Thursday, December 18, 2008

Why Spin?

Samples of blue wool, made into a Sunday Undie. As you see, one is plain and this is the back of the Sunday Undie. The yarn for the front has added white and light blue mohair splashes, along with small pieces of fabric tied to one of the two plies, just before it went into the spinning wheel.

I am often presented with the question, "Why Spin?"
There are many answers to this question. First, I like to keep the heritage and old skills alive. There is a connection with the past and all of those that have lived before me. Spinning was done thousands of years ago to clothe the family. Sheep were raised on family farms for wool fleece and for food. Fleece was sheered from a sheep, washed, dyed, combed, and spun. Clothes were woven or knitted. I prefer to get the wool from the family farmer and prepare the yarn in the old way, with a little added sparkle here or there. I do use synthetic dyes, and some natural dyes too. I don't raise sheep, since I live in the city, but I like to buy fleece raw, or unwashed and take over the processing at this point. I can color the wool , or leave it as is. I can mix it with a different kind of wool, or with added sparkle, small pieces of other fibers, such as silk, cotton, or nylon, or mix added items in during the spinning process. I can spin prior to cleaning the fiber, or after. Sometimes the lanolin helps me spin a finer and more even yarn. Yes, the wool does have an odor, but I have developed less sensitivity to the fragrance and I even enjoy it. No, I don't mean that I enjoy smelling poo, but the pleasure of spinning and the feeling of lovely fleece comes to me when I smell sheep. What I am getting at, is that I can make yarn any way I want and at sometimes for less cost. It can be very expensive buying wool, especially if the sheep are raised for their softness, or unique color. Some farmers only raise sheep for hand spinners, and these farmers may put a cover or coat the sheep, so the fleece stays cleaner and makes preparation easier for the spinner. If you buy in small quantities, the prices are usually higher than large quantity purchases.
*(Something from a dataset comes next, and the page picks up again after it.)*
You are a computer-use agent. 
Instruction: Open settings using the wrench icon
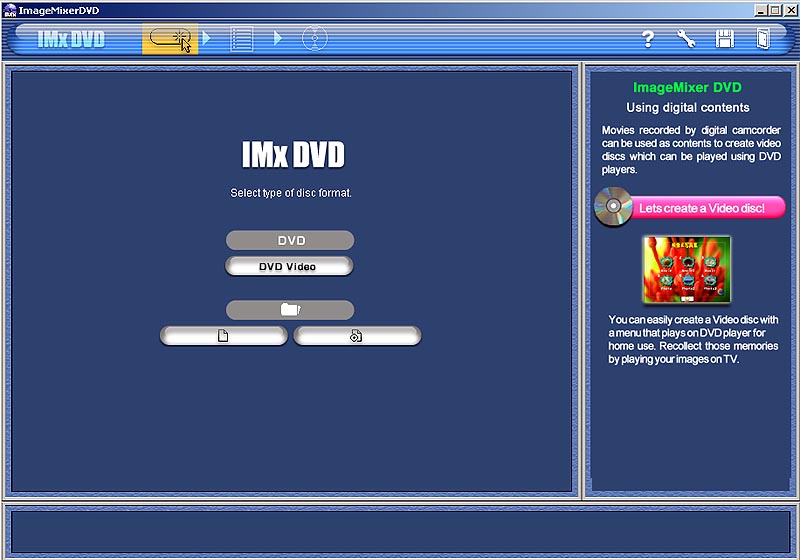coord(686,39)
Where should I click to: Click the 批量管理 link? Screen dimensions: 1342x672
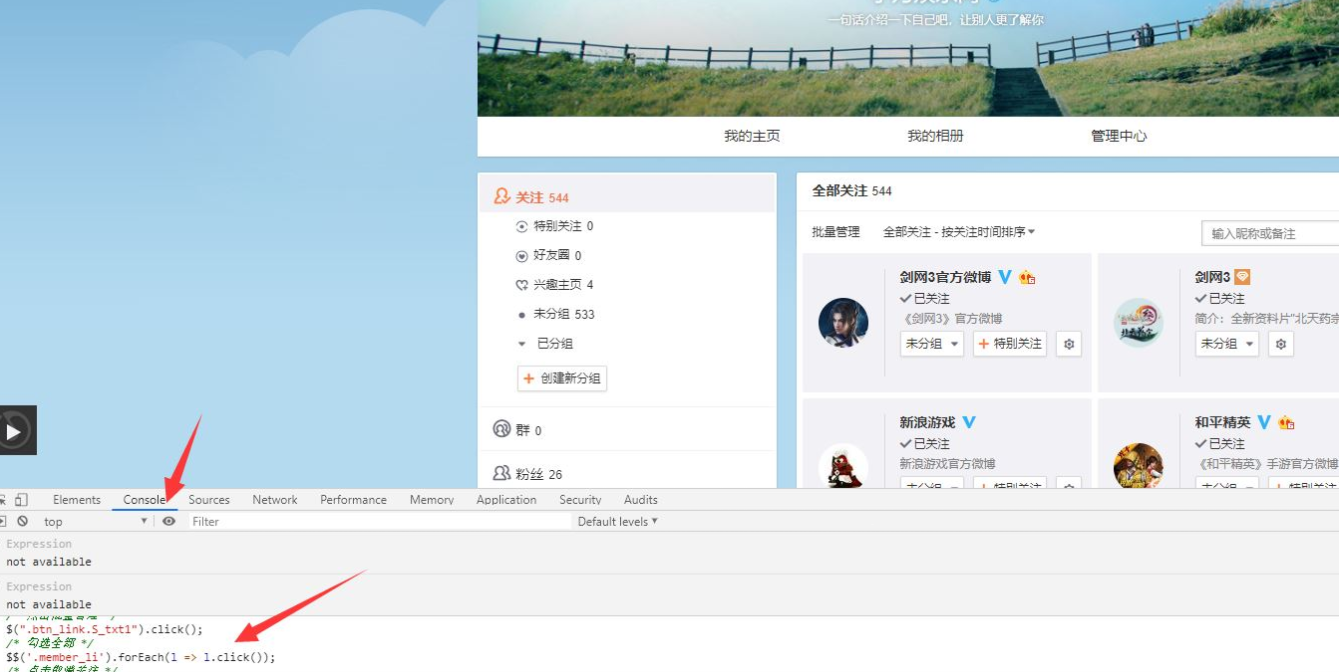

I could buy fleece ready to spin and no preparation would need to be done. That would be the easiest way to spin, and also the most costly. Obviously, the least amount of work done to prepare the fleece would help keep the fleece costs down. Fiber artists like to feel, smell, and look for visual interest when choosing fleece, or even yarn. Look around in your local yarn shop. Most shoppers will check for softness or feel of the yarn, and even smell the yarn. The visual appeal has to be there too, or shoppers will not pull the yarn down from the shelf. At times you will notice little bits and pieces of pasture left in the wool we prepare to spin, and even in the homespun yarn.

Now that I have spilled my guts about the why, let me also tell you that homespun yarn may not be what you have experienced in knitting yarns, so far. There may be more little fibers poking out of the yarn. To me, this adds to the beauty of the wool. It could make the wool more itchy and also make it harder to rip out mistakes in your knitting or crocheting. The width of yarn will vary and even vary greatly in each hank of homespun yarn. We use a term called wraps per inch, or wpi to explain the width of the yarn. We can estimate what size the yarn is, by the wpi. A small amount of wpi means a larger yarn. I personally like to make yarn that is pretty thin, and ply it with a second yarn. The finished yarn will usually be thin, and more like sporting weight. Now I can also write about how I spun the wool, whether I spun with a a certain kind of draw and if the yarn is worsted, or woolen, or what kind of wheel, or what angle the wool goes in, but I think I will toss that information to you at a later date. I did fail to mention that spinning is fun and relaxing.